Task objective: From the line containing "You are a computer-use" through the last line below, copy every line exactly, leaving out the pictures.

[Data for review — start]

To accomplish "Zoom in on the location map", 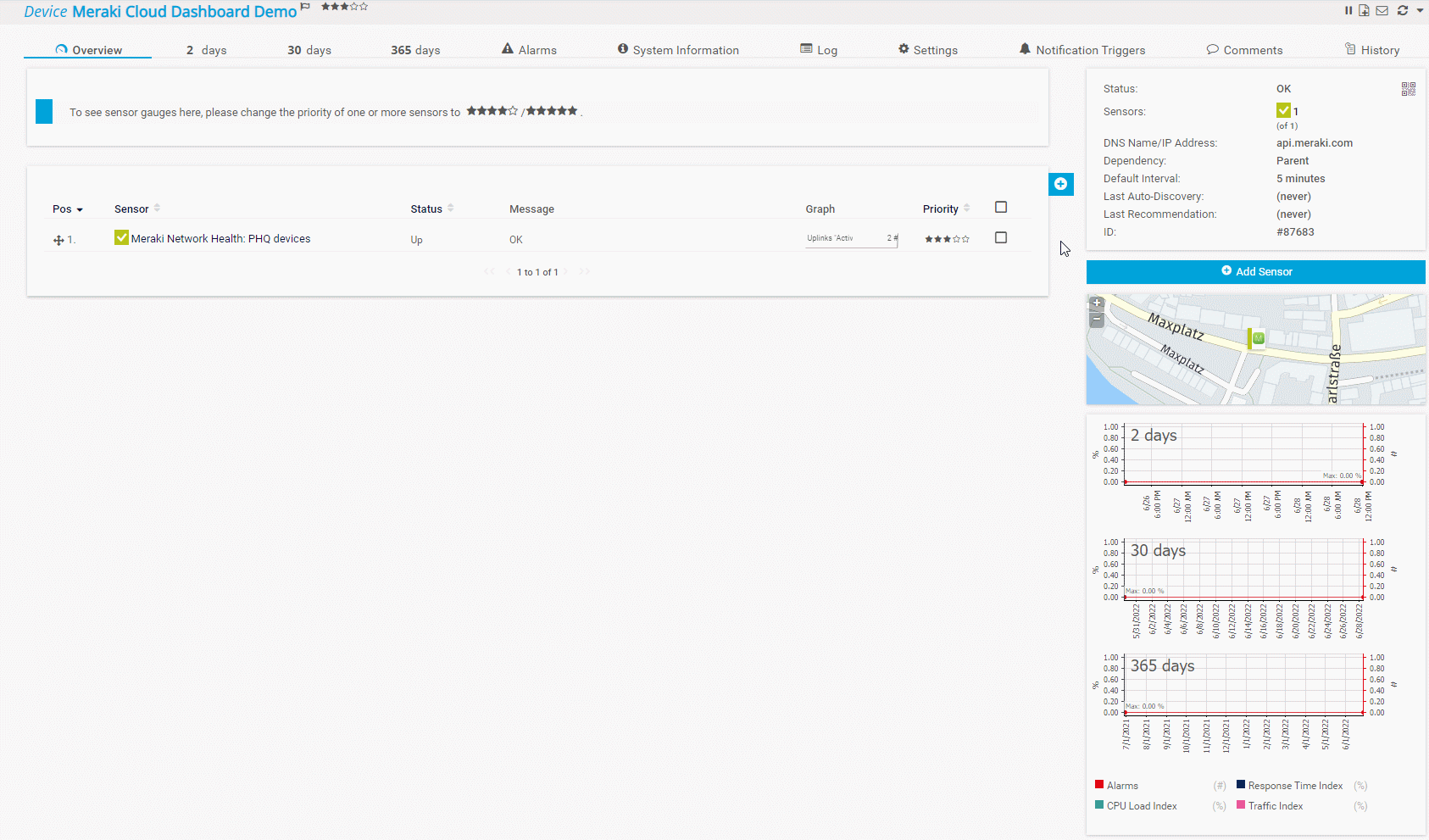I will click(1096, 303).
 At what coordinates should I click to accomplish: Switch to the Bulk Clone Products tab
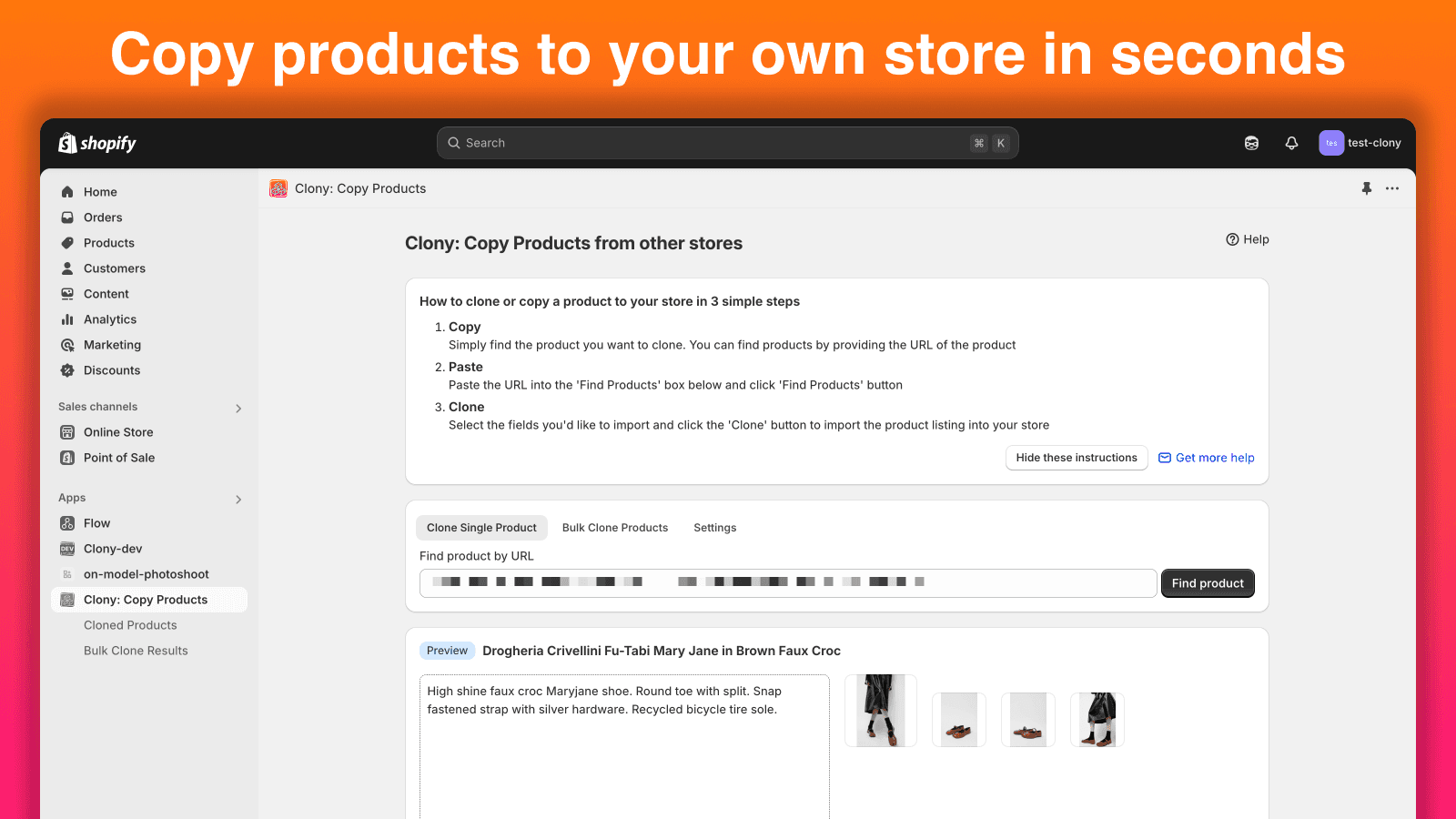coord(614,527)
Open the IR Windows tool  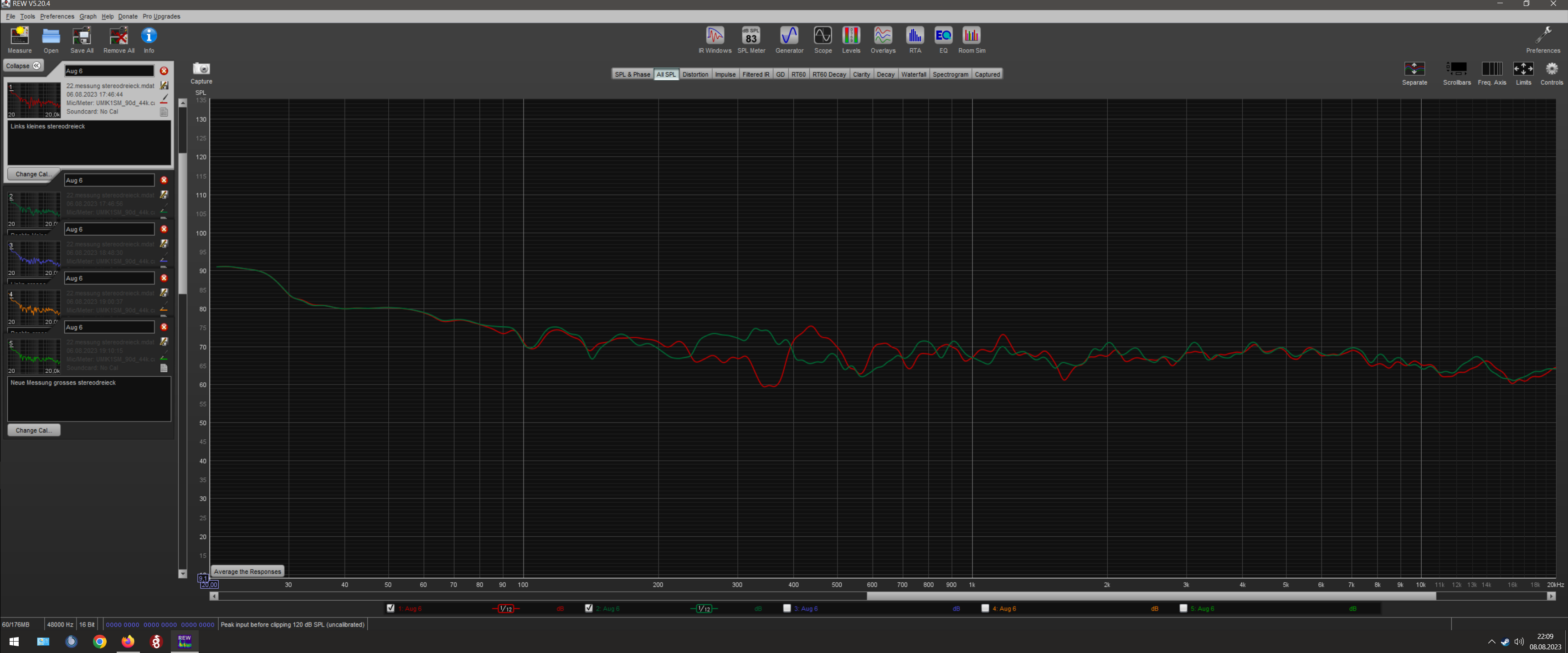pos(715,36)
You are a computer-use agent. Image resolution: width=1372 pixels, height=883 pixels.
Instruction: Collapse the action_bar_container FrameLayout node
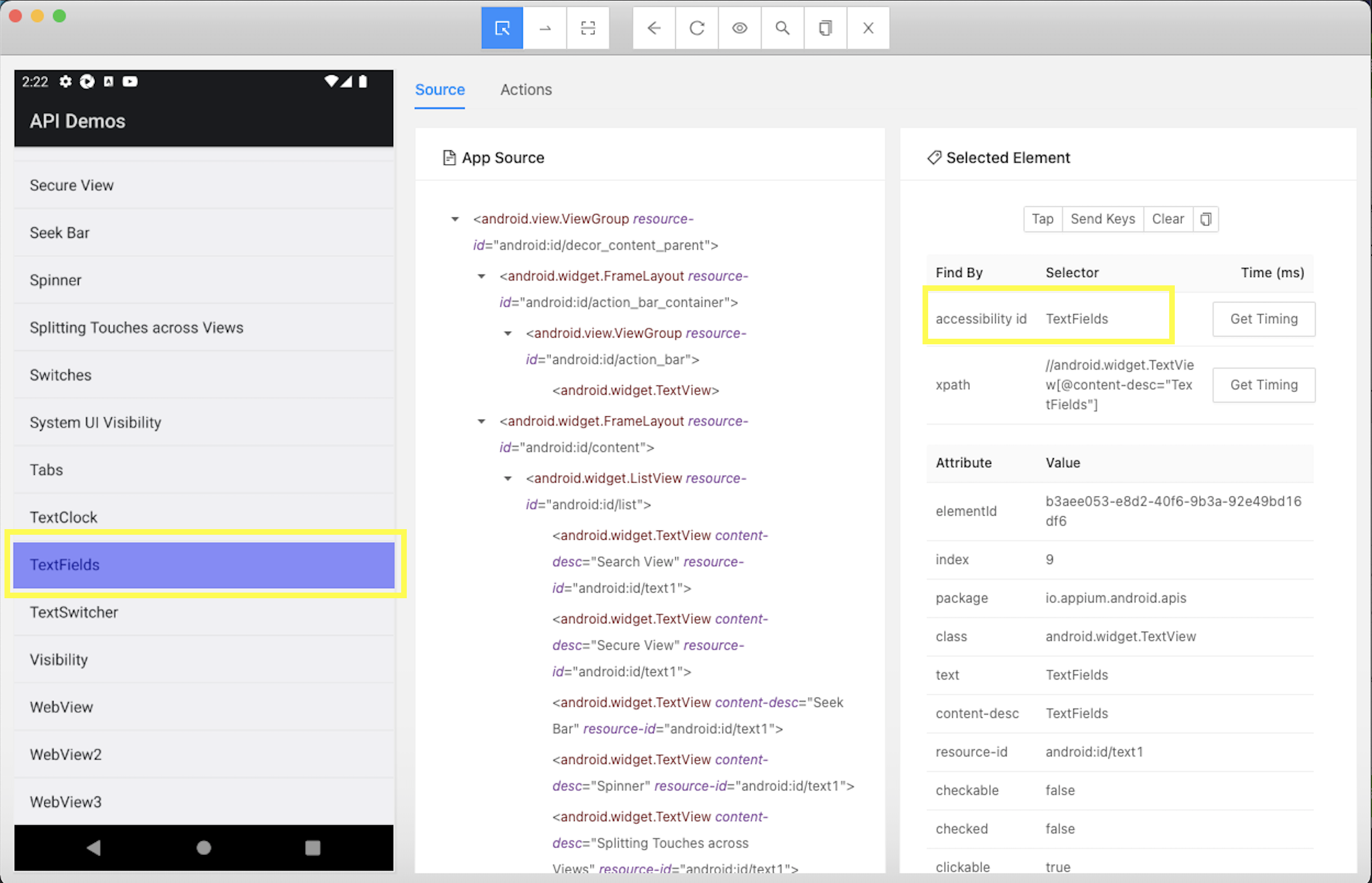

[Data for review — finish]

Solution to the problem:
You are a computer-use agent. Image resolution: width=1372 pixels, height=883 pixels.
Instruction: Collapse the action_bar_container FrameLayout node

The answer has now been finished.